How can I prove that there are no Zero divisors in the Ring of Gaussian integers modulo p=4n+3, where p is prime, n is integer?

Thank you.

Answer 1

You have to prove that the ideal $(p)$ of $\mathbb{Z}[i]$ is prime, which amounts to saying that $p$ is prime in $\mathbb{Z}[i]$. This is generally not the same as saying that $p$ is prime in $\mathbb{Z}$: for instance, $2$ is prime in $\mathbb{Z}$, but it is not prime in $\mathbb{Z}[i]$, as $2=(1+i)(1-i)$, but $2$ divides neither $1+i$ nor $1-i$.

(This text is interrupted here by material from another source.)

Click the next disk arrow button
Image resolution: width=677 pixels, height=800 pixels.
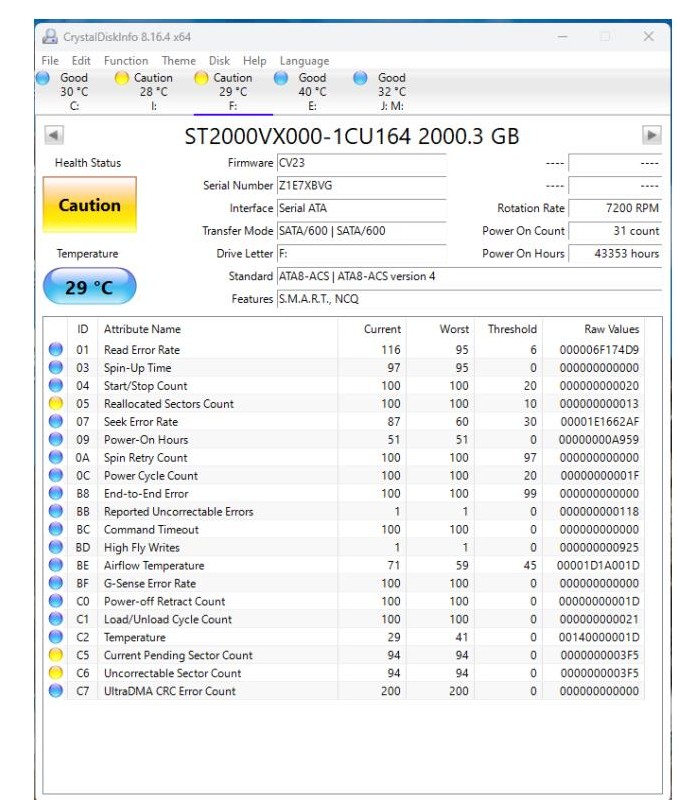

However, prime and irreducible elements are the same in $\mathbb{Z}[i]$, because it is a Euclidean domain, so we may as well prove that $p$ is irreducible in $\mathbb{Z}[i]$.

Suppose $p=xy$, for $x,y\in\mathbb{Z}[i]$. Then we have also $p=\bar{x}\bar{y}$ (using complex conjugation), so by multiplying term by term, $$ p^2=|x|^2|y|^2 $$ This is now a relation in the integers and we have three possibilities:

1. $|x|^2=p^2$, $|y|^2=1$;
2. $|x|^2=p$, $|y|^2=p$;
3. $|x|^2=1$, $|y|^2=p^2$.

In cases 1 and 3, we conclude that one of the factors is invertible (why?). If we can exclude case 2, we have proved that $p$ is indeed irreducible in $\mathbb{Z}[i]$.

Write $x=a+bi$, so $|x|^2=a^2+b^2$.

Can you now prove that $p=a^2+b^2$ is impossible, when $a$ and $b$ are integers?

Here you have to use the fact that $p=4n+3$. Further hint: reduce modulo $4$.